Notably, according to the Decree 107, exporters of organic rice, parboiled rice, and fortified rice do not need to meet the business conditions that are mentioned above. The traders who are allowed to export these types of rice do not need to have the certificate, do not have to carry out the circulation reserve and have the responsibility to report according to the regulations. When carrying out the customs procedures, the exporters of organic rice, parboiled rice, fortified rice without the certificate just need to present to the customs office the original or certified copy of the authorized agencies or the Inspection accredited certificate of rice exports issued by Inspection organizations in line with the law on the export of rice products in accordance with the criteria and methods determined by MARD, the Ministry of Health.

Regarding the content of the Decree 107, Mr. Dau Anh Tuan, Head of the Legal Department, Vietnam Chamber of Commerce and Industry (VCCI), said: Compared with the Decree 109, the Decree 107 is looser and simpler. The big difference is that instead of investing, owning a storage system and a grinding machine, the company can rent, although the lease period is quite long (5 years). The decree also reduced the stockpile requirement for rice exporters from 10% to 5% of export rice in the previous 6 months. This makes it much more convenient for small and medium sized enterprises, because instead of investing in big capital right from the beginning, now they get business certifications much more conveniently. "Particularly, for enterprises exporting organic rice, parboiled rice, fortified rice, if they have the certificate, they do not have to meet the business conditions or carry out the circulation reserve," said Mr. Dau Ahn Tuan.

Management thoughts have not changed yet

The Decree 109 is the one that export enterprises, organizations have been concerned about and recommended for many years. From 2010 up to now, it took 8 years to amend this Decree 109. Clearly, many businesses have missed their business opportunities, even small businesses have to leave this "play" because they cannot meet the conditions. In that context, Mr. Tuan emphasized: The issuance of Decree 107 is evidence of concrete action by the Government in reducing business conditions to promote the development of enterprises. However, according to Mr. Tuan: "One must be frank and admit that there has not been a dramatic change in the way of managing rice enterprises when they still have to ask for permission, ensure the conditions for business, and make many reports. The current approach is just loosening, simplifying and facilitating a part for the smaller businesses. The conditional criteria have certain exceptions but it seems that we still see the hesitation in moving to manage an item like many others.”

Around this story, Mr.

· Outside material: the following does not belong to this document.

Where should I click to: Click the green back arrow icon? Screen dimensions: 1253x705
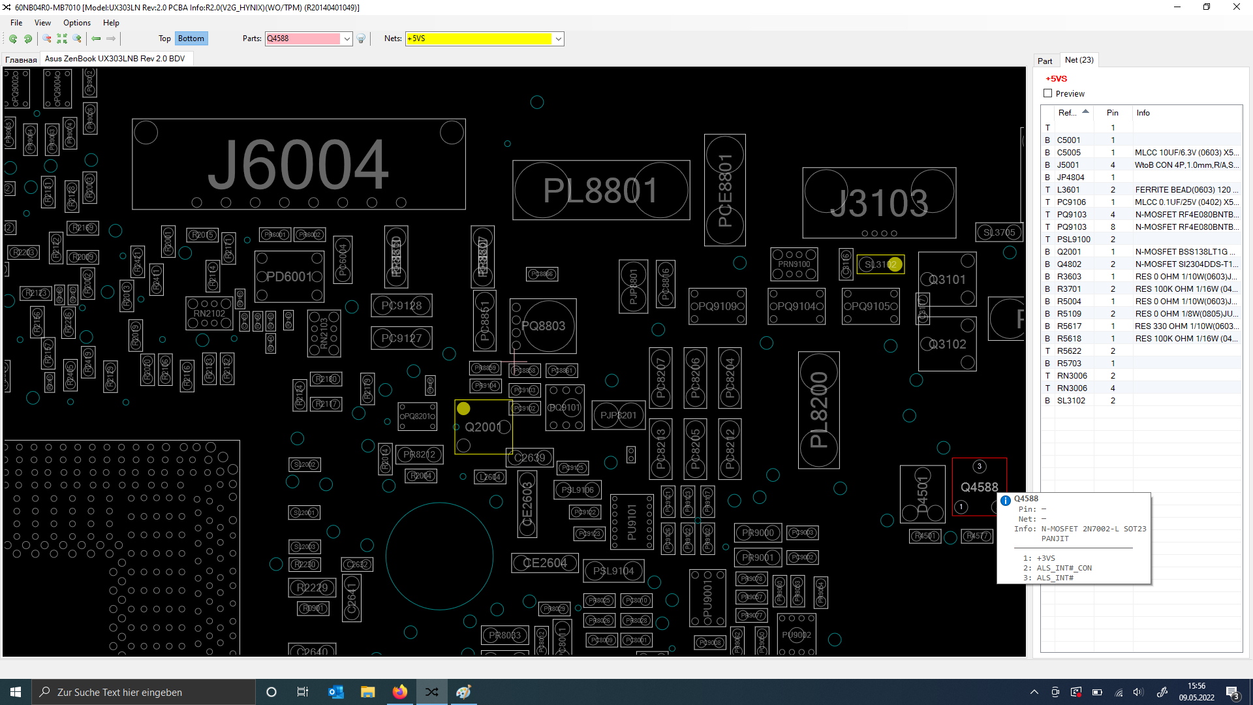(96, 39)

Vo Hung Dung – an agricultural expert - assessed: The Decree 107 has not been amended much because the business condition, which is to have warehouses and grinding facilities is still retained. The decree did not significantly improve the management thoughts, it only loosened that the facilities could be hired instead of owned as before.

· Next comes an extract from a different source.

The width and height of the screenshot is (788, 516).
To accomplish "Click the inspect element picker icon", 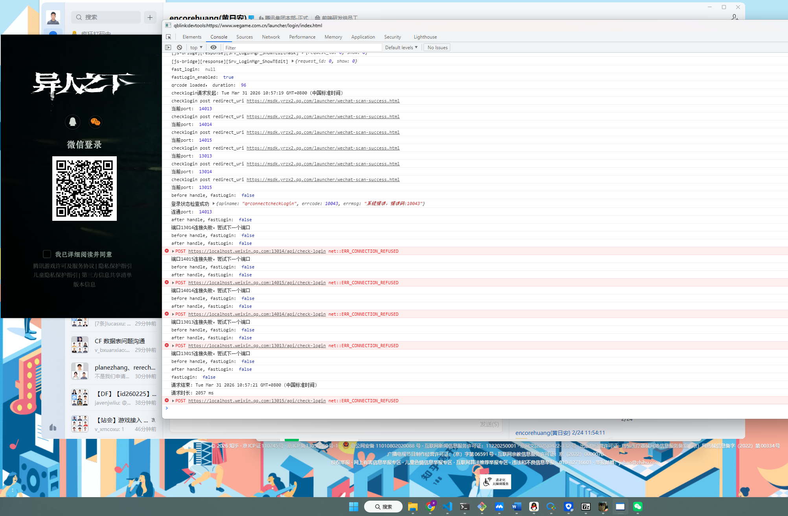I will pyautogui.click(x=168, y=37).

Deepening the content that enterprises must have warehouses and grinding machines according to the standards promulgated in the Decree 107, some experts have expressed concern that the Decree 107 does not set a hard number, but it gives this regulation to national technical standards, which will be issued later. Normally, the national technical standards will be in the form of ministerial circulars. If the issuance of them is not in line with the spirit of creating convenience and ease for rice exporters, the objective of the Decree 107 may not be achieved. In addition, the Decree 107 will take effect from 1st October. Only the late issuance of these standards will create difficulties in practical implementation.

Ms. Dang Thi Lien, Director of Long An Foodstuff Company Limited:

The Decree 107 basically has created more favorable conditions for enterprises engaged in rice export business. However, this Decree does not stipulate a floor price for rice exports, leading to unfair competition in the long run.